Idêntica lógica é possível para invocação da Lei Maria da Penha em casos de fraude patrimonial em ações de partilha em Varas de Família e Sucessões, face ao ilícito de violência patrimonial. Não é excessivo consignar que a análise judicial far-se-á caso a caso, com averiguação de todas as circunstâncias e provas afetas aos autos.

Atente-se que em no nosso ordenamento jurídico subsiste a vedação ao enriquecimento sem causa , é de rigor ressaltar. Mas a prevalência de princípios atrelados a direitos humanos e de ordem constitucional decorre em diversificadas interpretações jurídicas, o que obrigatoriamente inclui a percepção da cultura patriarcal.

-- Enunciado da tarefa --
Prossiga com o texto sobre a Lei Maria da Penha e a violência patrimonial, a partir da última frase apresentada.

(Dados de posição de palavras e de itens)
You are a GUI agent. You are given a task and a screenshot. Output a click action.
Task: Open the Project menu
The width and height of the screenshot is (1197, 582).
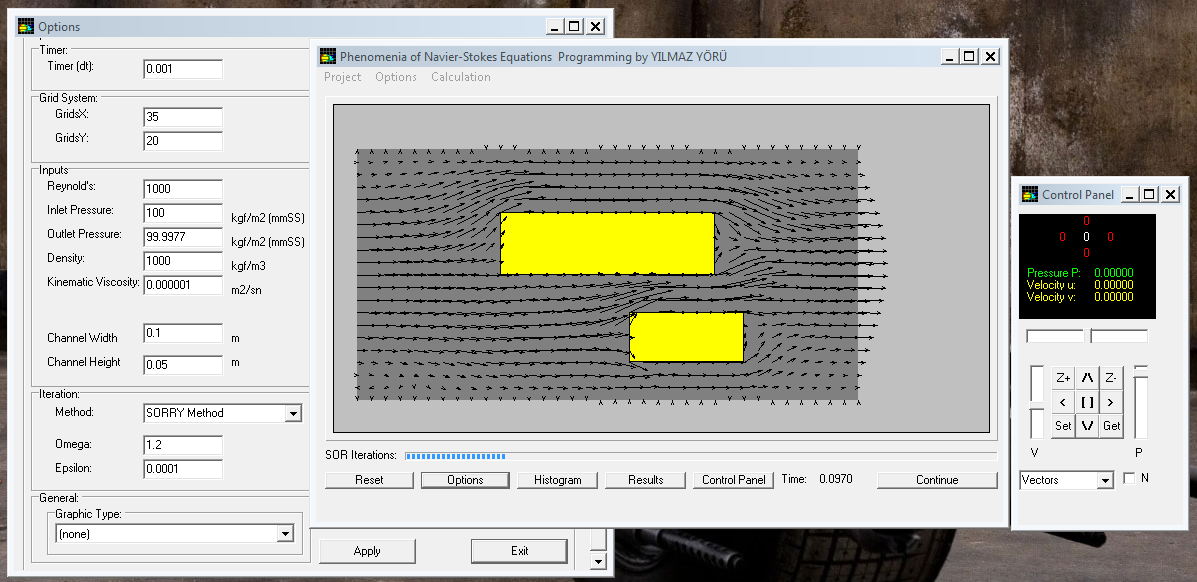point(343,77)
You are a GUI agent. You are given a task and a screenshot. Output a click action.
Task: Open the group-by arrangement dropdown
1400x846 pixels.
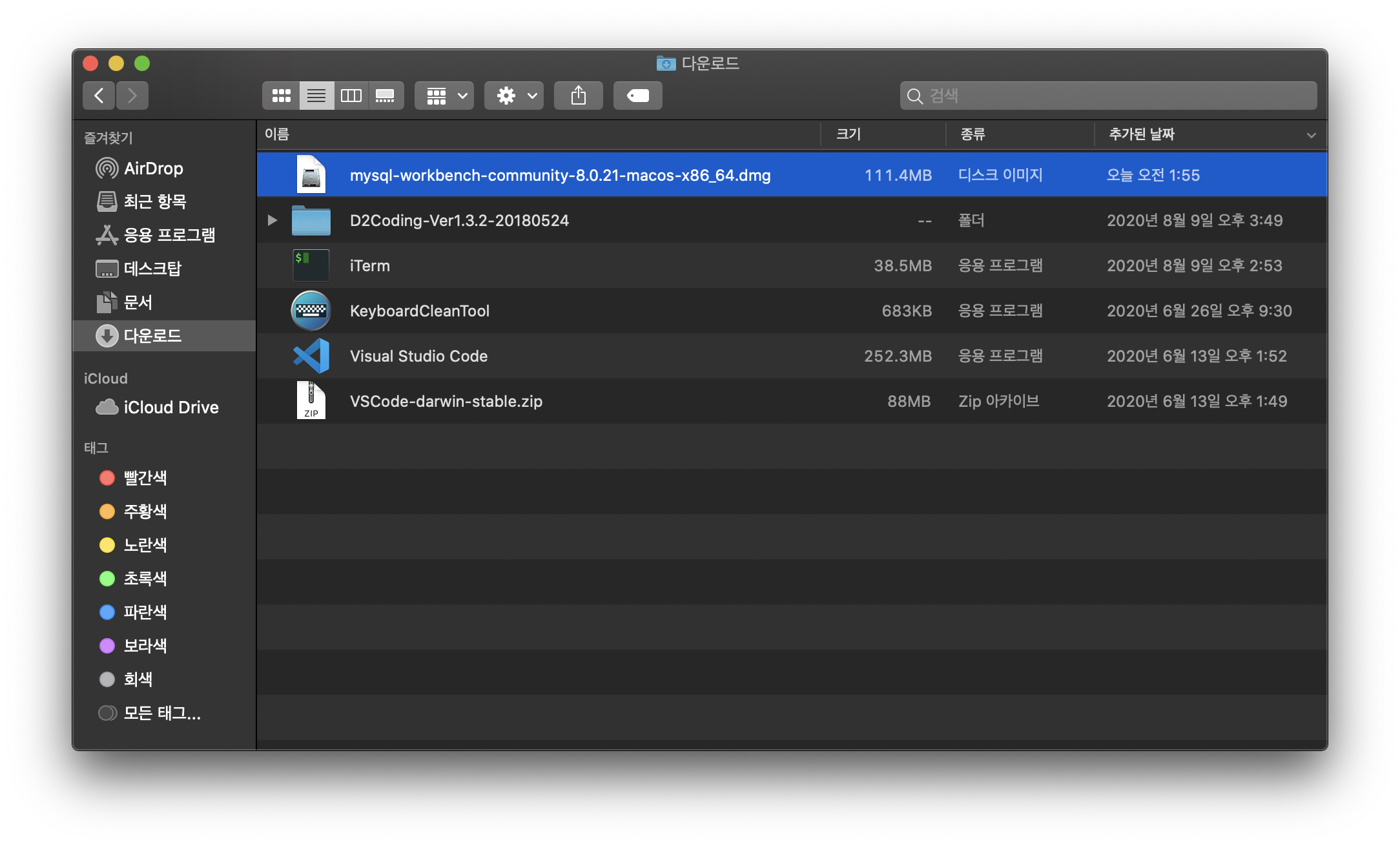pyautogui.click(x=444, y=96)
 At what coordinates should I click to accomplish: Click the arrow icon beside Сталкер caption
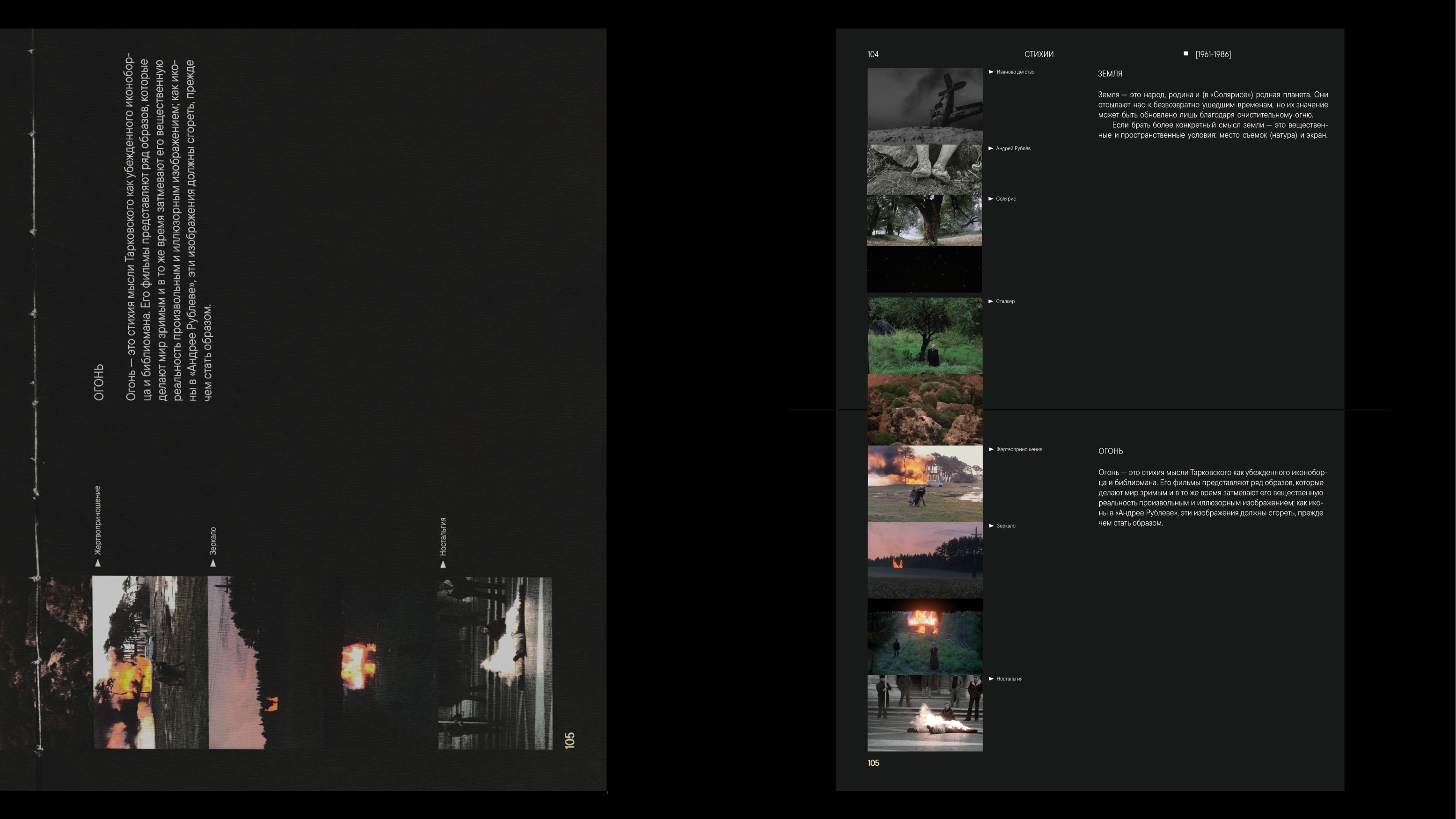click(990, 301)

-- Resposta do exercício --
O aluguel pelo uso exclusivo de imóvel comum em caso de vítimas de violência doméstica que permanecem na moradia tampouco pode ser pedido em termos de arbitramento, o que evidencia a incidência dos ditames do protocolo para julgamento com perspectiva de gênero.6

Com efeito, a Terceira Turma do STJ considerou inexigível o arbitramento de aluguel, pelo uso exclusivo de imóvel comum por um dos condôminos, em favor do coproprietário que foi impedido de continuar ali por medida protetiva decretada pela Justiça, em virtude da suposta prática de violência doméstica (REsp 1.966.556, 07/03/2022). O embasamento do acórdão pelo Ministro Relator, Marco Aurélio Bellizze, foi no sentido de que a imposição de arbitramento de aluguel à vítima de violência doméstica representaria proteção insuficiente dos direitos constitucionais de igualdade e dignidade da pessoa humana, além de chocar-se com o objetivo fundamental do Estado brasileiro de promoção do bem de todos sem preconceito de sexo, atuando como desestímulo para que a mulher buscasse amparo do poder público para rechaçar violência contra si praticada em observância ao disposto no artigo 226, parágrafo oitavo da CF. Houve acréscimo da legitimidade da restrição ao direito de propriedade do agressor sobre o imóvel comum, via de consequência.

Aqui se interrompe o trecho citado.